_Given text_
The clock is ticking for lakhs of taxpayers who are yet to file their income tax returns for Assessment Year 2025-26. The government had extended the original July 31 deadline for non-audit cases to September 15, 2025, but with just days left and no word on another extension, individuals should not bank on last-minute relief.
So, who exactly has to meet this September 15 deadline?
Salaried and Non-Audit Category Taxpayers
The extended deadline is meant for taxpayers who do not require a tax audit. This includes:
- Salaried individuals whose annual income exceeds the basic exemption limit — Rs 2.5 lakh for those below 60, Rs 3 lakh for senior citizens, and Rs 5 lakh for those above 80 under the old tax regime. However, in the new tax regime, the limit is Rs 3 lakh for all categories for FY 2024-25 (AY 2025-26).
- Freelancers and professionals with income below the audit threshold.
- Small traders and businesses that are not covered under Section 44AB of the Income Tax Act.
- Investors who earned capital gains from equities, mutual funds, property, or gold, but are not subject to audit.
- Resident taxpayers with foreign income or assets, who are required to file returns irrespective of income level.
ITR Filing 2025: Who Gets More Time?
Taxpayers whose books need to be audited — businesses with turnover above specified limits or professionals above the prescribed receipts — have until October 31, 2025.
ITR Filing 2025: What If You Miss The September 15 Deadline?

_Tasks for this exercise_
1. According to the income tax article, until what date do taxpayers whose books need to be audited have to file?
2. Rewrite the income tax article from "So, who exactly" up to and including "Income Tax Act.", renaming "senior citizens" to "elderly residents".

_Data segment_
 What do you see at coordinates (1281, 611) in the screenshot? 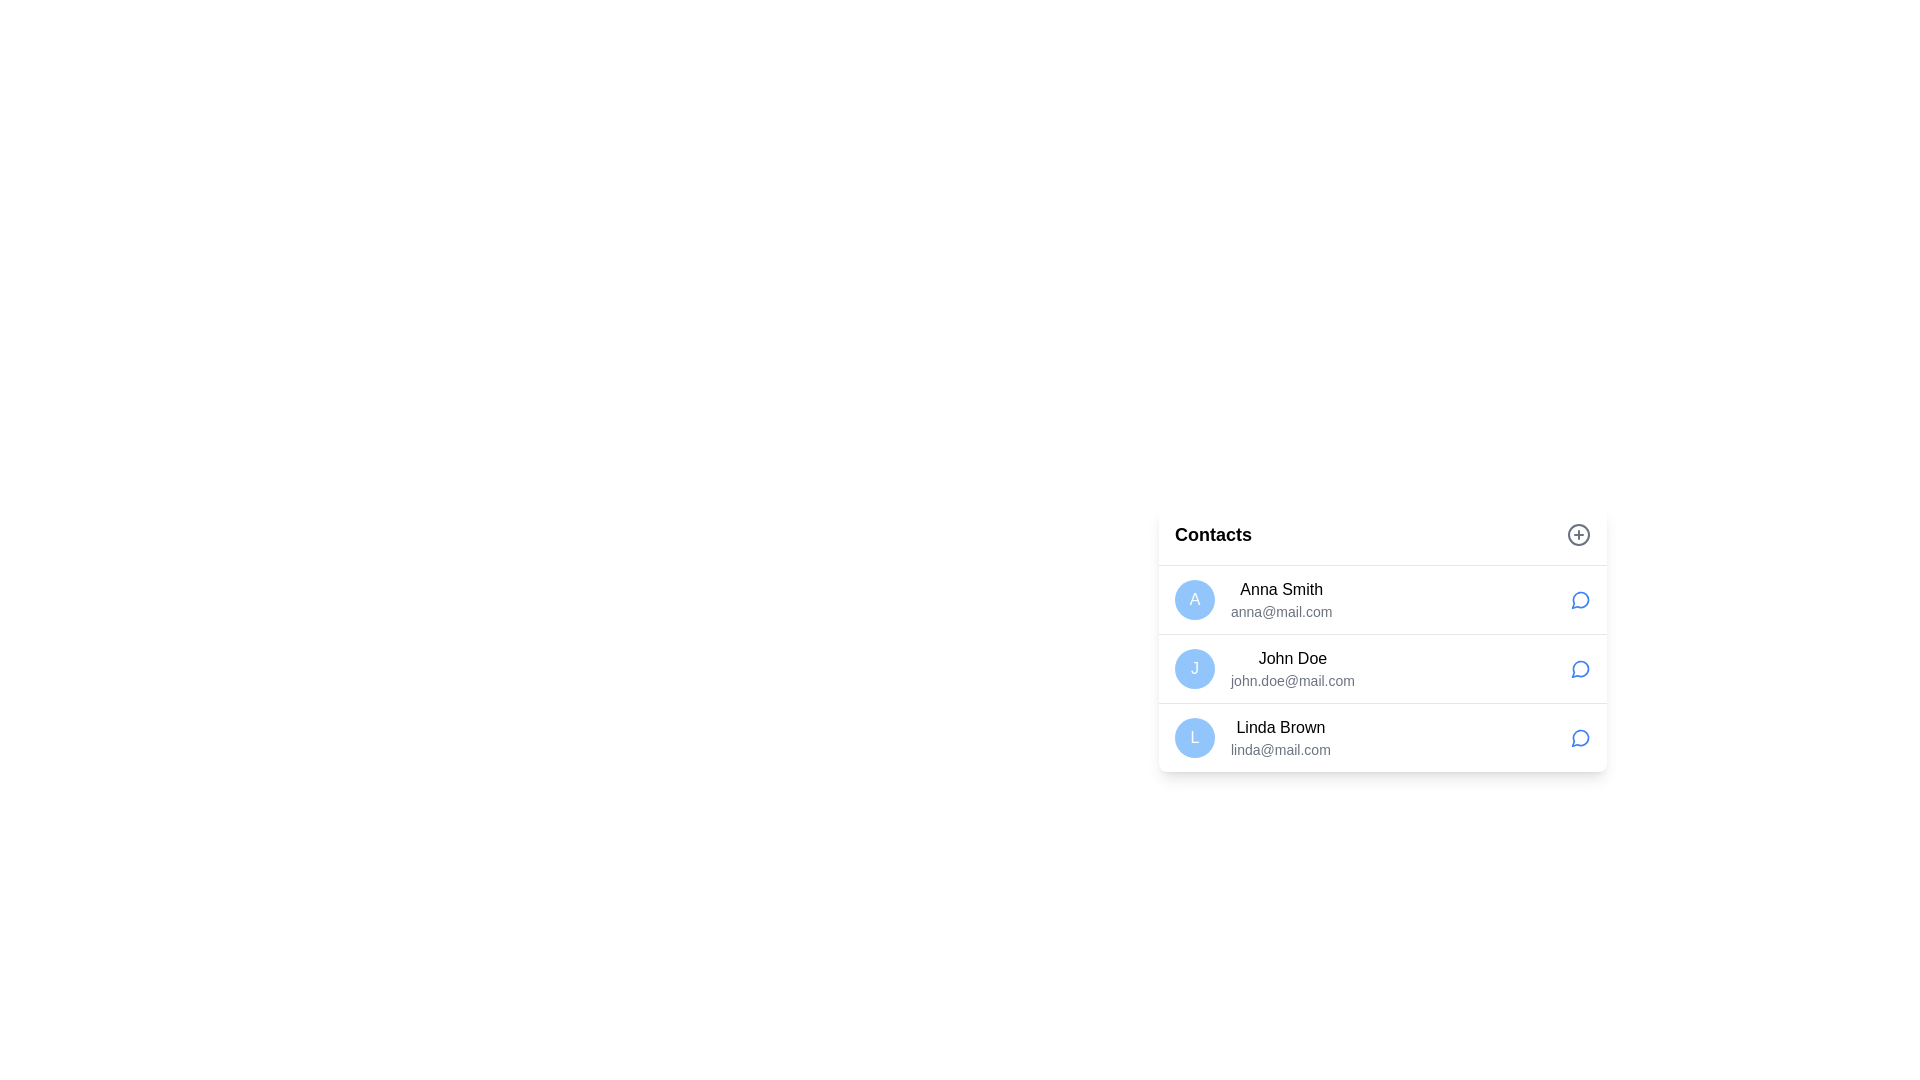
I see `the email address text label located beneath 'Anna Smith' in the contact list` at bounding box center [1281, 611].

_Results_
1. October 31, 2025.

2.
So, who exactly has to meet this September 15 deadline?
Salaried and Non-Audit Category Taxpayers
The extended deadline is meant for taxpayers who do not require a tax audit. This includes:
- Salaried individuals whose annual income exceeds the basic exemption limit — Rs 2.5 lakh for those below 60, Rs 3 lakh for elderly residents, and Rs 5 lakh for those above 80 under the old tax regime. However, in the new tax regime, the limit is Rs 3 lakh for all categories for FY 2024-25 (AY 2025-26).
- Freelancers and professionals with income below the audit threshold.
- Small traders and businesses that are not covered under Section 44AB of the Income Tax Act.